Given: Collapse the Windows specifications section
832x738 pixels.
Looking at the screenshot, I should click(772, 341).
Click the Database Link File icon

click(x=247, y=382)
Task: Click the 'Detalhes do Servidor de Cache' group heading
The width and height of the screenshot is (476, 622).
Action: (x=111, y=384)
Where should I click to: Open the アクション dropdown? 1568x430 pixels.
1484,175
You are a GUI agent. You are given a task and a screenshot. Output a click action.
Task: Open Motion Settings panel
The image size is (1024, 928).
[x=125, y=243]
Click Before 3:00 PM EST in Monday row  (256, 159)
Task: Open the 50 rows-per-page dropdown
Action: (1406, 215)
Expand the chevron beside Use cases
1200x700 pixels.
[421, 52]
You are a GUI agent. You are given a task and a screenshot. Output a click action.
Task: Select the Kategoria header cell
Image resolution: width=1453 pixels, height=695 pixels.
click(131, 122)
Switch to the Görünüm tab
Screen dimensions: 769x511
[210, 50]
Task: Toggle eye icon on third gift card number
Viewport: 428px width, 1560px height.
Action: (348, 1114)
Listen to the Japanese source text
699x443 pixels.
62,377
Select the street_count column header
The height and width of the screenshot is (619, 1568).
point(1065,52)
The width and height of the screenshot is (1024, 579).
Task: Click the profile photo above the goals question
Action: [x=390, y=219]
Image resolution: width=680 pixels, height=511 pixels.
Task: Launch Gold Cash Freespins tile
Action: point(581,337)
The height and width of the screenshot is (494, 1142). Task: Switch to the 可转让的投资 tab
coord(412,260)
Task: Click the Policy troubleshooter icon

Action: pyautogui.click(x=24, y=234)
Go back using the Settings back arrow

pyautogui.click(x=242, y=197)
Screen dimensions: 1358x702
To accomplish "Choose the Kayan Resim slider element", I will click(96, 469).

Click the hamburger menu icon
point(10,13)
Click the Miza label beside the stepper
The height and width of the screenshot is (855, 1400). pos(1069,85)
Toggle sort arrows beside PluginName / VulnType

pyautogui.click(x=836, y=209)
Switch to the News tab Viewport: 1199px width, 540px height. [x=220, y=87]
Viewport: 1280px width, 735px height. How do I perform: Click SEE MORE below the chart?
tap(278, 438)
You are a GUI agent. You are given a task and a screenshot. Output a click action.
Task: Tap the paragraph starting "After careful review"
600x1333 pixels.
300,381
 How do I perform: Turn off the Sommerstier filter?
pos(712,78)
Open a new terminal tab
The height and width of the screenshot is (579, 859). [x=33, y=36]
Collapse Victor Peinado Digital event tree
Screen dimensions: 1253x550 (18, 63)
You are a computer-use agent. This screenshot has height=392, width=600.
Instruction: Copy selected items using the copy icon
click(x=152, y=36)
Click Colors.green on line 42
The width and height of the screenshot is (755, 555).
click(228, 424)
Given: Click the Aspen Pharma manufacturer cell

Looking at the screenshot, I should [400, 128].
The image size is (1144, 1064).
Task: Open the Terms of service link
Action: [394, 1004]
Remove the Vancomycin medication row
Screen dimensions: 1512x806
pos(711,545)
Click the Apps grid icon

—————

[Exercise]: Everything in the listing should be written out again exactly.

[Result of this task]:
Given: Collapse the Windows specifications section
832x738 pixels.
Looking at the screenshot, I should click(772, 341).
Click the Database Link File icon

click(x=247, y=382)
Task: Click the 'Detalhes do Servidor de Cache' group heading
The width and height of the screenshot is (476, 622).
Action: (x=111, y=384)
Where should I click to: Open the アクション dropdown? 1568x430 pixels.
1484,175
You are a GUI agent. You are given a task and a screenshot. Output a click action.
Task: Open Motion Settings panel
The image size is (1024, 928).
[x=125, y=243]
Click Before 3:00 PM EST in Monday row  (256, 159)
Task: Open the 50 rows-per-page dropdown
Action: (1406, 215)
Expand the chevron beside Use cases
1200x700 pixels.
[421, 52]
You are a GUI agent. You are given a task and a screenshot. Output a click action.
Task: Select the Kategoria header cell
Image resolution: width=1453 pixels, height=695 pixels.
click(131, 122)
Switch to the Görünüm tab
Screen dimensions: 769x511
[210, 50]
Task: Toggle eye icon on third gift card number
Viewport: 428px width, 1560px height.
Action: (348, 1114)
Listen to the Japanese source text
699x443 pixels.
62,377
Select the street_count column header
The height and width of the screenshot is (619, 1568).
point(1065,52)
The width and height of the screenshot is (1024, 579).
Task: Click the profile photo above the goals question
Action: [x=390, y=219]
Image resolution: width=680 pixels, height=511 pixels.
Task: Launch Gold Cash Freespins tile
Action: point(581,337)
The height and width of the screenshot is (494, 1142). Task: Switch to the 可转让的投资 tab
coord(412,260)
Task: Click the Policy troubleshooter icon

Action: pyautogui.click(x=24, y=234)
Go back using the Settings back arrow

pyautogui.click(x=242, y=197)
Screen dimensions: 1358x702
To accomplish "Choose the Kayan Resim slider element", I will click(96, 469).

Click the hamburger menu icon
point(10,13)
Click the Miza label beside the stepper
The height and width of the screenshot is (855, 1400). pos(1069,85)
Toggle sort arrows beside PluginName / VulnType

pyautogui.click(x=836, y=209)
Switch to the News tab Viewport: 1199px width, 540px height. [x=220, y=87]
Viewport: 1280px width, 735px height. How do I perform: Click SEE MORE below the chart?
tap(278, 438)
You are a GUI agent. You are given a task and a screenshot. Output a click action.
Task: Tap the paragraph starting "After careful review"
600x1333 pixels.
300,381
 How do I perform: Turn off the Sommerstier filter?
pos(712,78)
Open a new terminal tab
The height and width of the screenshot is (579, 859). [x=33, y=36]
Collapse Victor Peinado Digital event tree
Screen dimensions: 1253x550 (18, 63)
You are a computer-use agent. This screenshot has height=392, width=600.
Instruction: Copy selected items using the copy icon
click(x=152, y=36)
Click Colors.green on line 42
The width and height of the screenshot is (755, 555).
click(228, 424)
Given: Click the Aspen Pharma manufacturer cell

Looking at the screenshot, I should [400, 128].
The image size is (1144, 1064).
Task: Open the Terms of service link
Action: [394, 1004]
Remove the Vancomycin medication row
Screen dimensions: 1512x806
pos(711,545)
Click the Apps grid icon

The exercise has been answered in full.